Reputation: 3395
Our Java application uses Google Guava EventBus in the backend for communication. Some of those events are sent to client-side using Jersey's server-sent events support to enable notifications. Client-side is only interested in certain kinds of events and those events are sent to client-side in JSON format.
Currently we're using if-else
with instanceof
to handle the JSON body generation in a giant method. UIEvent
is only a marker interface which used as a filter.
@Subscribe
public void handleEvent(final UIEvent event) {
if (event instanceof A) {
A a = (A) event;
} else if (event instance B) {
B b = (B) event;
} ...
}
This code starts to get messy when more and more events are added to the system. After some research, there are some alternatives but not good enough.
1) Reflections.
Using reflections means we can use a declarative way to retrieve data from event objects without knowing the exact type. But using reflections is not type-safe and can be messy when dealing with nested path, e.g. a.b.c
.
2) Polymorphism
Polymorphism looks like a good alternative to instanceof
, but does really work in this case. Using polymorphism means adding method like toJSON
to UIEvent
interface. But this reverts the dependency flow and exposes UI details to event bus.
3) Wrapper classes
I'm also thinking about using event wrapper classes to encapsulate the JSON body building logic in separate classes. Then in the event bus's handleEvent
method, I can get the type of event object and find the wrapper class using naming convention, then construct wrapper class instances, invoke toJson
method to get the JSON body.
public class AWrapper {
public AWrapper(A a) {
}
public Object toJson() {
}
}
This is by far the most reasonable approach I can think of.

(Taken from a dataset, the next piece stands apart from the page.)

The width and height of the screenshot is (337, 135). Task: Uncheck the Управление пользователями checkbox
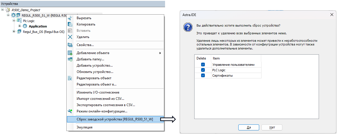(203, 65)
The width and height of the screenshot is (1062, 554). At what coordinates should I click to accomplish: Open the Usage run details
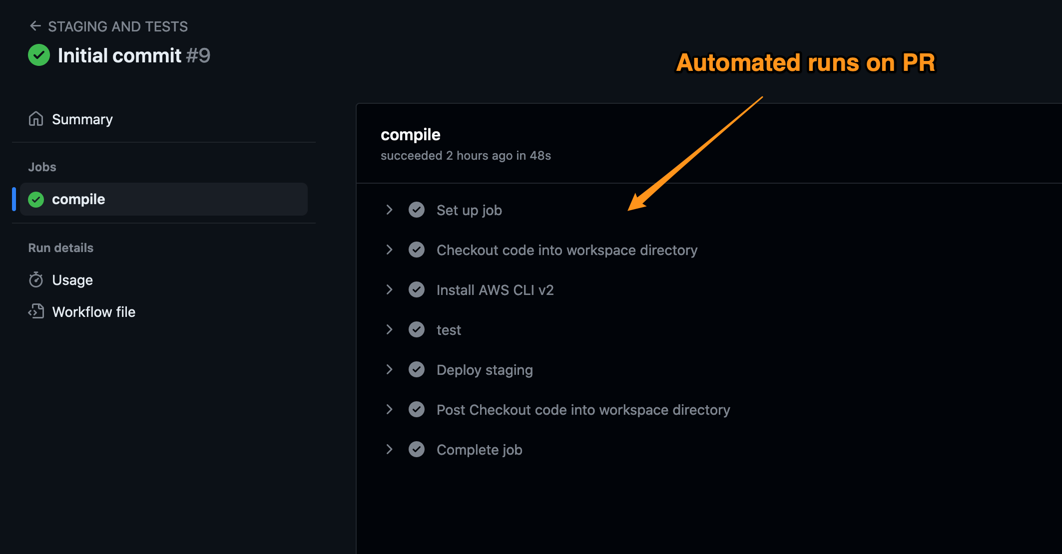click(x=72, y=280)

Need suggestions and ideas.
Upvotes: 5
Views: 1010
Reputation: 17045
I believeGoogle Guava EventBus was precisely designed so you didn't have to define such method with many if-else-if's:
Some have proposed a generic Handler interface for EventBus listeners. This runs into issues with Java's use of type erasure, not to mention problems in usability.
...
Due to erasure, no single class can implement a generic interface more than once with different type parameters. This is a giant step backwards from traditional Java Events, where even if actionPerformed and keyPressed aren't very meaningful names, at least you can implement both methods!
By creating your own marker, you are re-creating the problem they were trying to avoid.
EventBus eventBus = new EventBus();
eventBus.register(new Object(){
@Subscribe
public void handleEvent(A a) {
System.out.println("a");
}
});
eventBus.register(new Object(){
@Subscribe
public void handleEvent(B b) {
System.out.println("b");
}
});
...
eventBus.post(new A());
eventBus.post(new B());
One handler method per event type. Obviously, the subscribers don't need to be in anonymous classes like in this example.